La Rai trasmetterà dalla Sicilia le prossime due edizioni del concerto di Capodanno “L’anno che verrà”. Il primo appuntamento è fissato per il 31 dicembre 2026, quando Palermo farà da scenario alla diretta che accompagnerà milioni di italiani verso il 2027.
L’iniziativa nasce da una convenzione biennale (2026-2027) firmata dal presidente della Regione Siciliana Renato Schifani e dall’amministratore delegato di Rai Com Giuseppe Sergio Santo. L’accordo punta a rafforzare la promozione dell’isola attraverso tutte le piattaforme del servizio pubblico.
Come funziona l’accordo tra Regione e Rai
L’intesa prevede una presenza costante della Sicilia all’interno dei palinsesti Rai. Non solo televisione, ma anche radio, piattaforme digitali e eventi sul territorio.
La regione sarà raccontata attraverso:
- programmi televisivi di grande audience
- trasmissioni radiofoniche
- contenuti su RaiPlay
- produzioni destinate al pubblico internazionale
Il momento centrale resta però il tradizionale show di fine anno, trasmesso in prima serata su Rai 1, che per due anni consecutivi sarà realizzato da località siciliane individuate dalla Regione in accordo con la Rai.
Palermo protagonista del Capodanno 2026
Sarà Palermo ad aprire questo percorso, ospitando l’edizione del 31 dicembre 2026.
Il capoluogo siciliano diventerà così il palcoscenico di uno degli eventi televisivi più seguiti dell’anno, capace di raggiungere milioni di telespettatori.

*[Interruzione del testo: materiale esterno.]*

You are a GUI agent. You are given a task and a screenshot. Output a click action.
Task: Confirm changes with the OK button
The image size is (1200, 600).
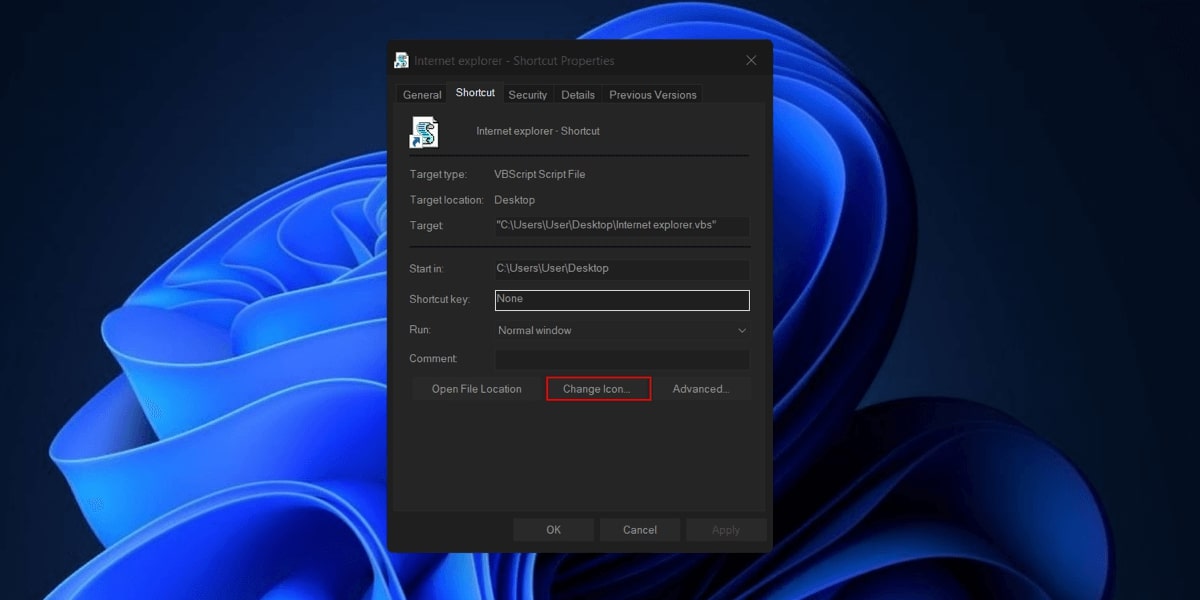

Le parole del presidente Schifani
“Un invito a venire a visitare la Sicilia – ha detto Schifani – ribadito per due anni, attraverso le trasmissioni della Rai. La nostra regione sarà protagonista di programmi di grande audience e diventerà scenario degli spettacoli di fine anno del 2026 e del 2027, seguiti da milioni di spettatori. Abbiamo scelto la tv di Stato per raggiungere un target variegato, di tutte le generazioni e in tutto il paese per diffondere un messaggio fatto di immagini che raccontino una storia di bellezza, di cultura e di culture, di bontà gastronomiche e di umanità di noi siciliani. La nostra isola si è già affermata come regina e palcoscenico ideale di fiction e opere cinematografiche e televisive, diventate un volano di attrazione turistica, anche con il significativo sostegno della Regione. Per questo, quella avviata con la Rai è una collaborazione nella quale crediamo molto per fare crescere ancora di più il turismo e l’economia e affermare ancora di più l’immagine della Sicilia. Sono convinto che diventerà il biglietto da visita di una terra di accoglienza e di pace e che guarda al futuro con ottimismo”.
L’obiettivo: promuovere tutta l’isola
Secondo l’amministratore delegato di Rai Com, l’accordo rappresenta un investimento strategico sulla valorizzazione del territorio.
“La firma di questa convenzione è frutto di un lungo lavoro tra Regione Siciliana e noi di Rai Com per conto di Rai – ha dichiarato l’amministratore delegato di Rai Com Sergio Santo – e si inserisce negli obiettivi di valorizzazione del territorio. Palermo, ambita meta turistica e culturale, con il suo fascino millenario sarà protagonista di una grande serata seguita ogni anno da milioni di telespettatori. Ma la convenzione, attraverso le diverse strutture e direzioni Rai, avrà il compito di promuovere e valorizzare ogni angolo di questa terra ricca di storia”.
Sicilia protagonista nei programmi Rai
L’isola sarà al centro di numerosi contenuti editoriali, con “cartoline” e approfondimenti dedicati nei principali format televisivi.
Sono previsti anche eventi sportivi e produzioni speciali, tra cui:
- la diretta su Rai Sport della finale della Coppa degli Assi
- contenuti su RaiPlay
- programmi per il pubblico internazionale come “Italiana”
Il ruolo strategico del turismo
L’operazione punta a consolidare l’immagine della Sicilia come destinazione turistica di riferimento.
L’isola, già protagonista di fiction e produzioni cinematografiche, continua a rafforzare il proprio posizionamento grazie a iniziative capaci di amplificarne visibilità e attrattività.